Task directions — Copy out every line from the records that includes "agent".

· · ·

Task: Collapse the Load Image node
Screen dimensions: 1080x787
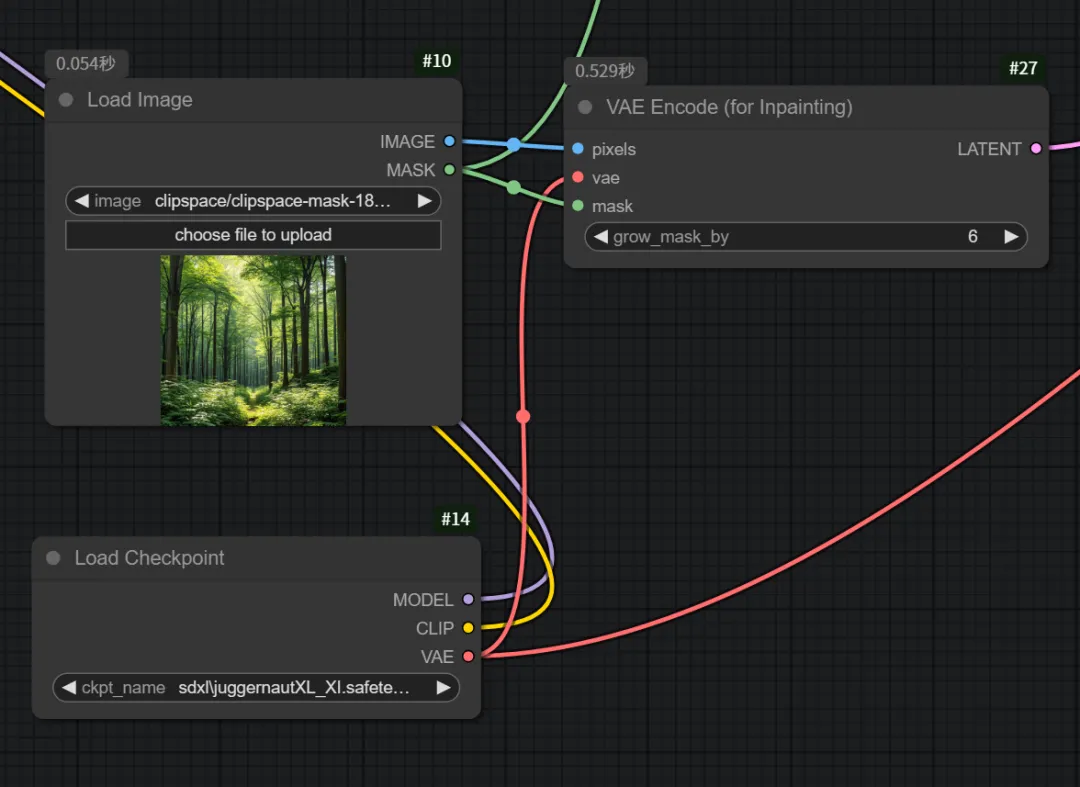Action: point(65,99)
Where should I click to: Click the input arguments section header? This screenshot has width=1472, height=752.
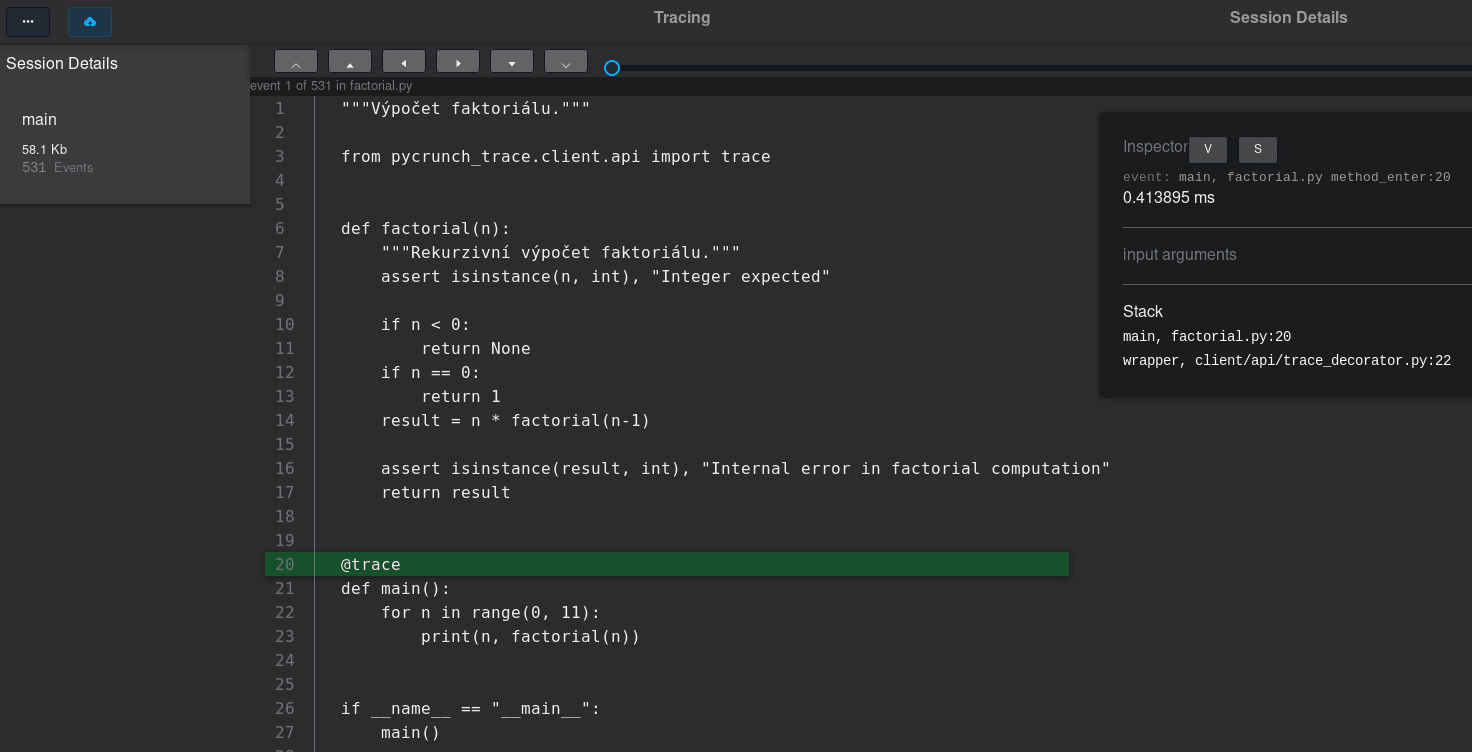point(1180,255)
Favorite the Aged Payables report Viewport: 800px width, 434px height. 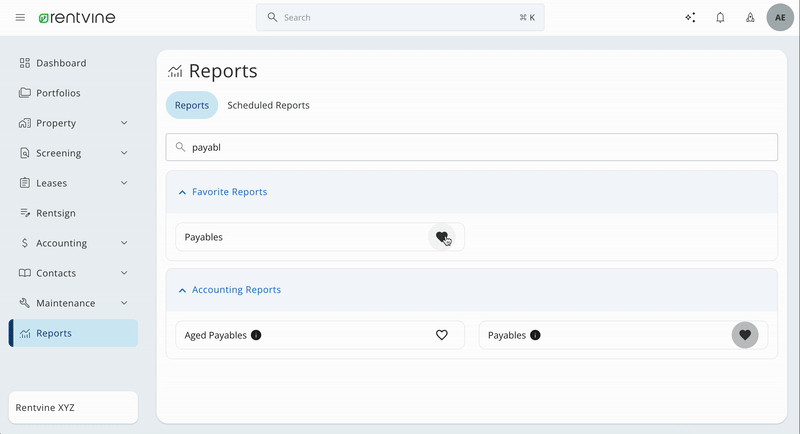click(442, 335)
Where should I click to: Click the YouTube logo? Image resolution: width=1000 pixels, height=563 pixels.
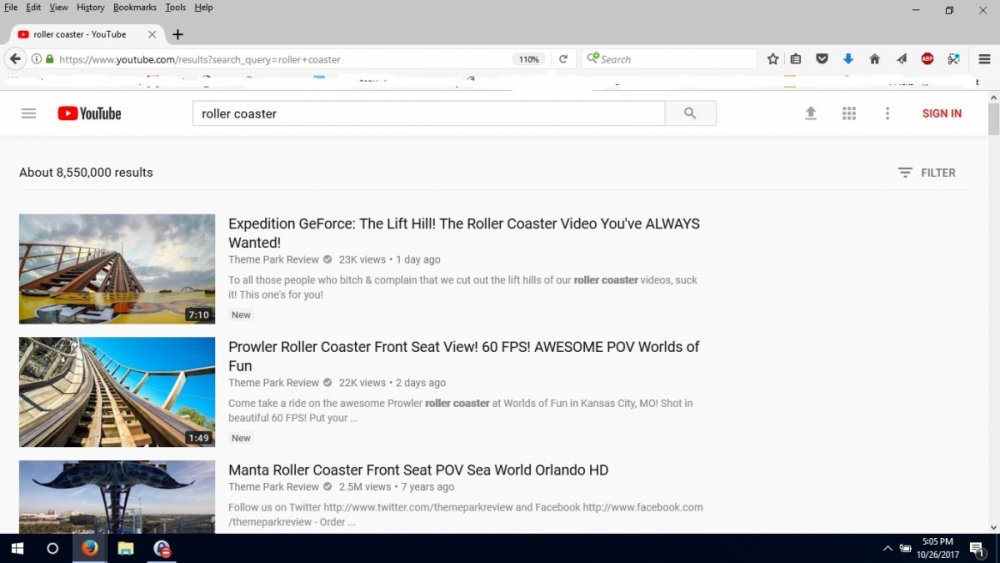[89, 114]
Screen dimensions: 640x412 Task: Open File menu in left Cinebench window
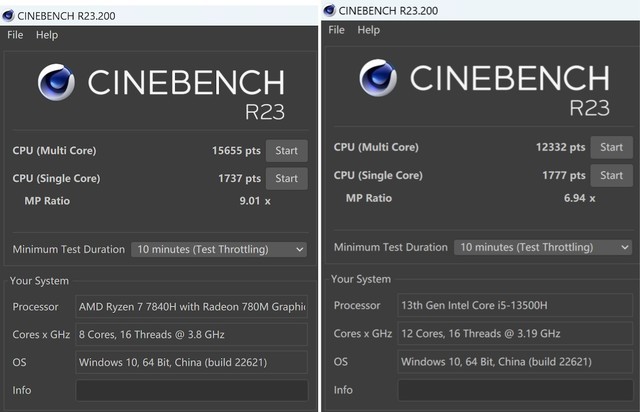click(x=15, y=35)
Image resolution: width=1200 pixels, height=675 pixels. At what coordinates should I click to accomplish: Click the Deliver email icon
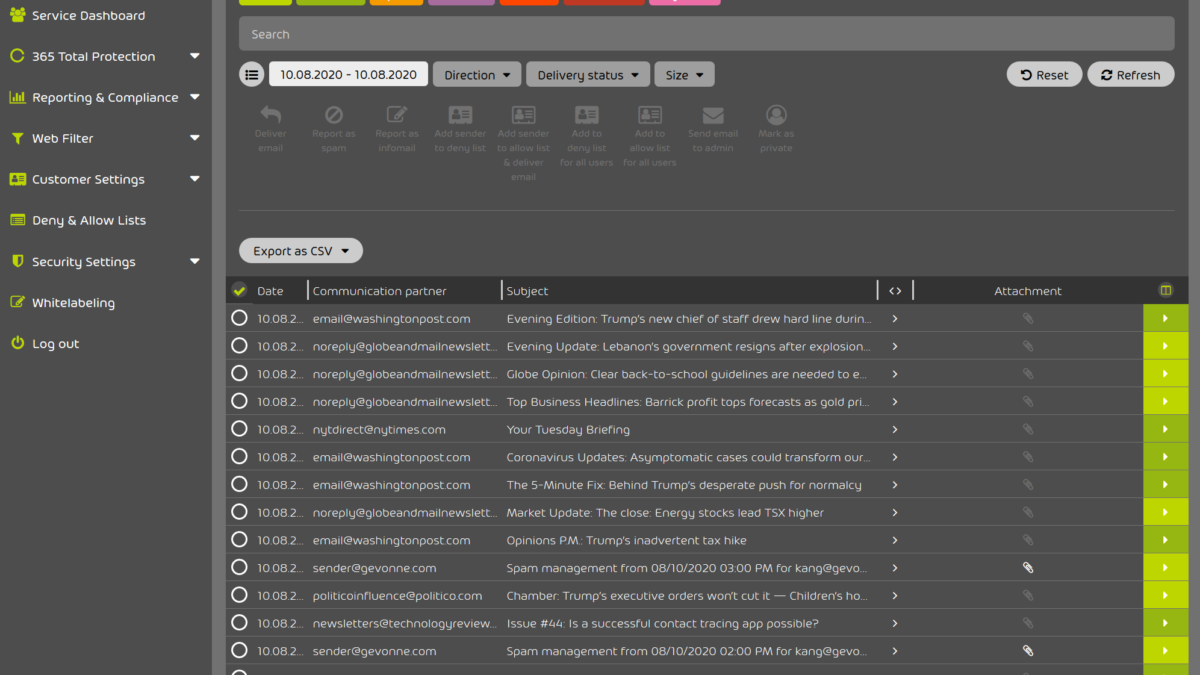(270, 116)
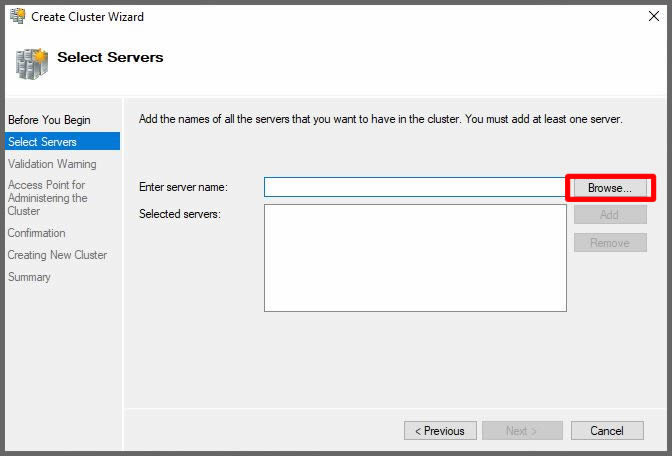Click the Create Cluster Wizard title bar icon
This screenshot has height=456, width=672.
17,16
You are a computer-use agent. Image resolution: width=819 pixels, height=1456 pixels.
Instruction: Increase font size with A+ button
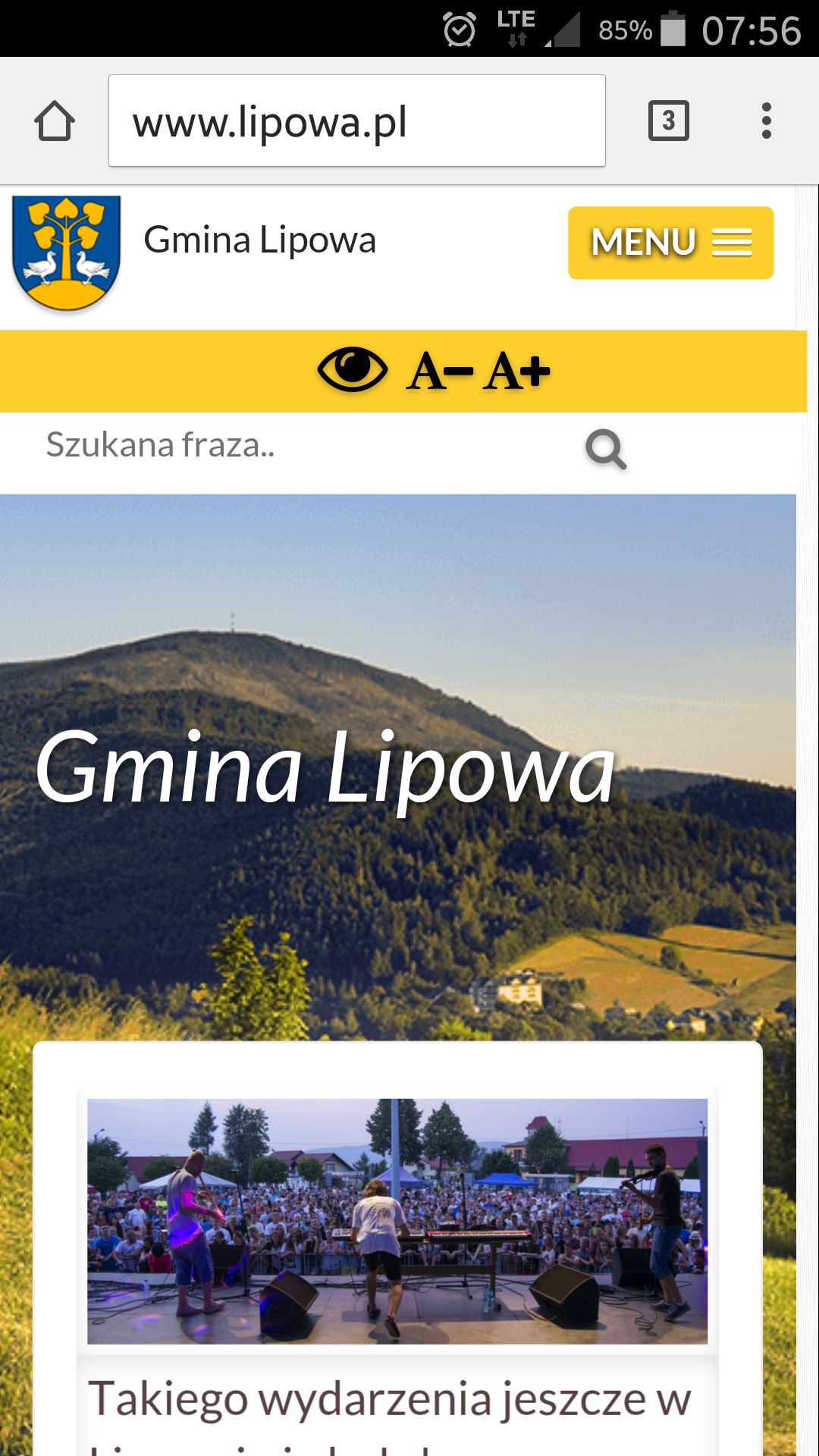[516, 372]
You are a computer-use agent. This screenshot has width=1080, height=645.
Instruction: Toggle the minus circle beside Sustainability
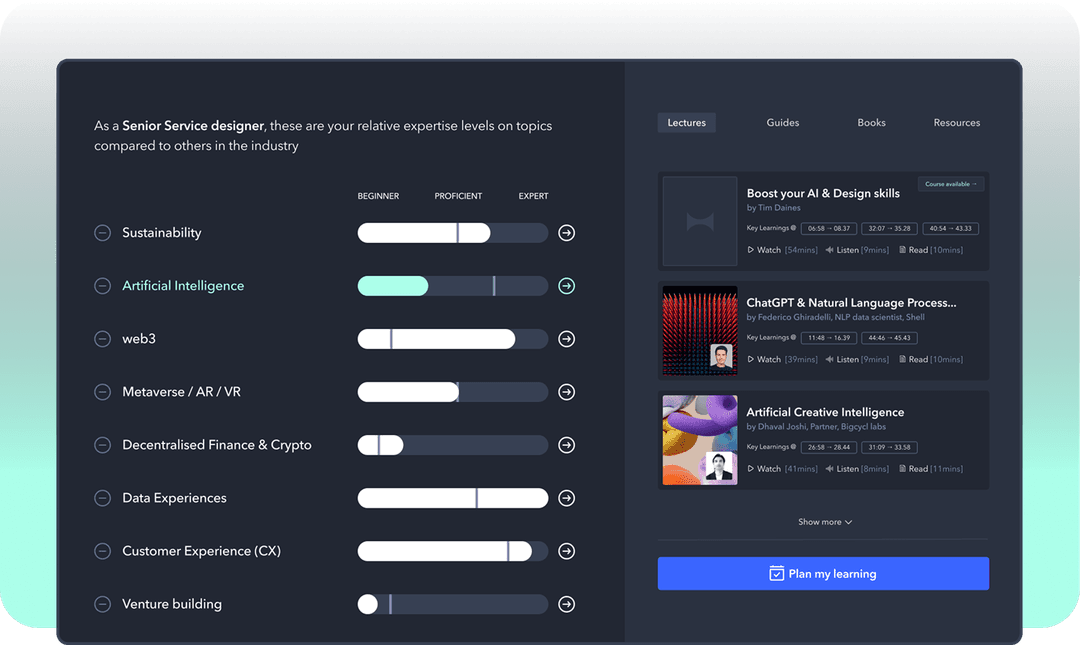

· · ·

Output of the task —
You are a computer-use agent. Image resolution: width=819 pixels, height=1456 pixels.
You are a computer-use agent. This screenshot has width=1080, height=645.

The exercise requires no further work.